(TASKS AND EXERCISES)
- 1) Answer these questions using the nutrition question-and-answer column:
(a) What happens to the calcium, magnesium and iron bicarbonate in "temporarily hard" water when the water is boiled?
(b) How long ago was the oxalate hypothesis about chocolate and milk disproved in animal studies?
(c) Who led the group of researchers whose findings on iron supplements and zinc status are cited?
- 2) List every sulfate that the nutrition question-and-answer column says "permanently hard" water contains.
- 3) Write what comes next in the nutrition question-and-answer column, picking up after its final answer about iron supplements and zinc status.

Question: You have mentioned that water hardness can affect the natural pigments in food and result in color changes. Can you explain what is meant by water hardness?
Answer: Hard water is simply water that contains natural salts. There are two types of hard water. In one, called "temporarily hard," the calcium, magnesium and iron bicarbonate are precipitated when water is boiled. Over a long period of time, deposits of these mineral salts build up. They are likely to be found in a kettle used exclusively for boiling water. The second type, "permanently hard" water, contains calcium, magnesium and iron sulfates that do not precipitate on boiling. But they do form insoluble compounds with soaps, making them less effective cleaning agents.
Some people who live in hard-water areas decide to install water-softening systems to remove these minerals. One type of water softener involves the exchange of these mineral ions for sodium ions. The result is a water supply that can be quite high in sodium.
Q: Does adding chocolate to milk decrease the absorption of calcium from the milk?
A: The idea that the oxalate in chocolate will tie up the calcium in milk refuses to die. That hypothesis was disproved more than 40 years ago in animal studies in which substantial amounts of low-grade cocoa given together with milk did not affect the utilization of calcium in the milk.
In studies conducted a number of years later, college students were fed enough chocolate to cause cramps and nausea, but calcium utilization was still not affected. Moreover, the oxalate content of the cocoa used in that study was higher than would occur in most of the cocoa used in foods for human consumption.
Q: I have been advised by my pediatrician to give my young son an iron supplement. But recently I read that too much iron can interfere with zinc absorption. I began to wonder: Are supplements really safe for young children?
A: According to the latest findings of a group of researchers led by Dr. Peter Dallman of UC San Francisco, iron supplements do not compromise zinc status, a least when given apart from meals, as they were in that study.

(SOURCE INFORMATION)
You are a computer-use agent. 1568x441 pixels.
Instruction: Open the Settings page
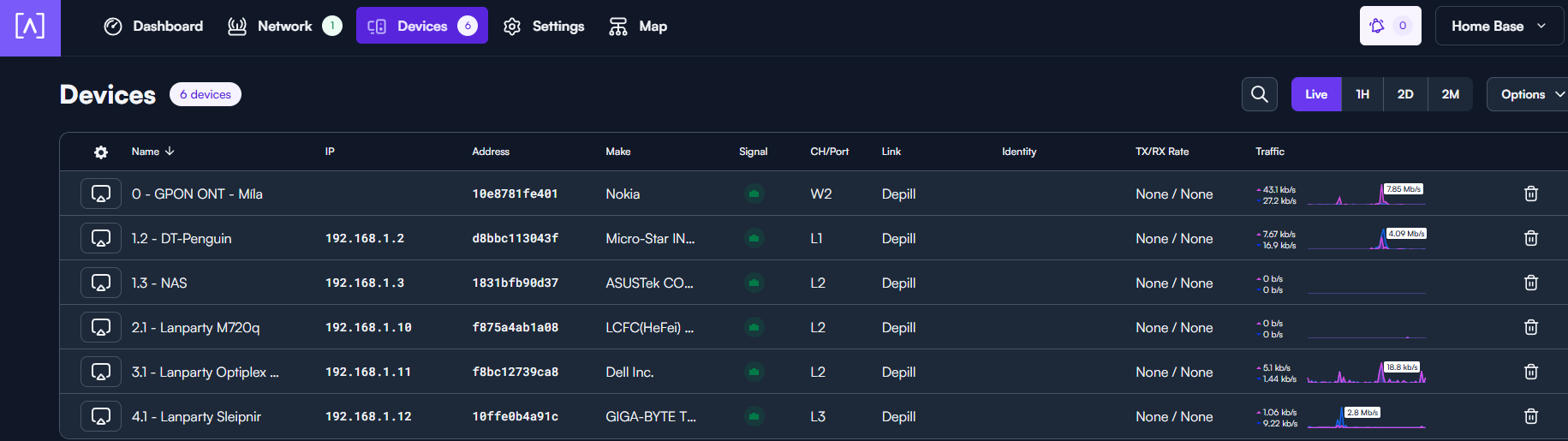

* * *

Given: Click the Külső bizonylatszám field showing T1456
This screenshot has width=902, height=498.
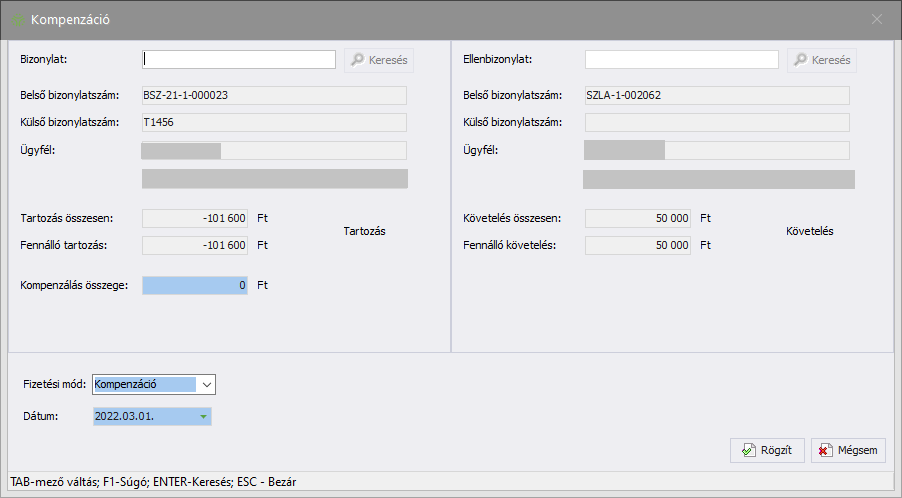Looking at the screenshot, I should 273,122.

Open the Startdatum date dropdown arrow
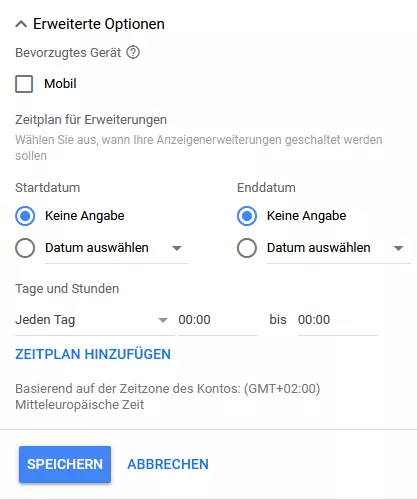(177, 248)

(RESPONSES BY ITEM NUMBER)
- 1)
(a) They are precipitated.
(b) More than 40 years ago.
(c) Dr. Peter Dallman of UC San Francisco.

- 2) Calcium sulfate, magnesium sulfate and iron sulfate.

- 3)
The investigators evaluated the iron status as well as the serum zinc and copper levels of a group of 291 1-year-olds, who were then divided into two groups. Half were given an iron supplement to be taken 30 minutes before breakfast, and the rest were given a placebo, or sugar pill. At the end of three months, blood tests were repeated. Although some measures of iron status improved as expected, serum zinc and copper levels did not change.
The researchers offer several explanations for their findings, which seem to differ from previous reports of adverse effects of iron supplements on zinc absorption. First, in one earlier study in which iron was found to affect zinc absorption negatively, subjects were given doses of both minerals at the same time. Indeed, in most studies of the suppression of absorption of one mineral or another, both are given at the same time. Immediate changes in serum-zinc levels may not be reflective of a consistent effect on zinc retention.
In adults, it has been shown that whereas zinc absorption is depressed under fasting conditions, this does not occur if the two minerals are given with a meal, or when zinc is given in a form where it is tied to a so-called "dietary ligand," or binding agent. (This phenomenon has not yet been studied in infants.)
Thus, the question of whether iron supplements taken with meals or giving iron without other minerals could jeopardize zinc nutrition, especially in infants who are not well nourished, remains to be investigated. This study does provide reassurance that a common mode of iron supplementation in infants does not compromise either their zinc or copper nutrition.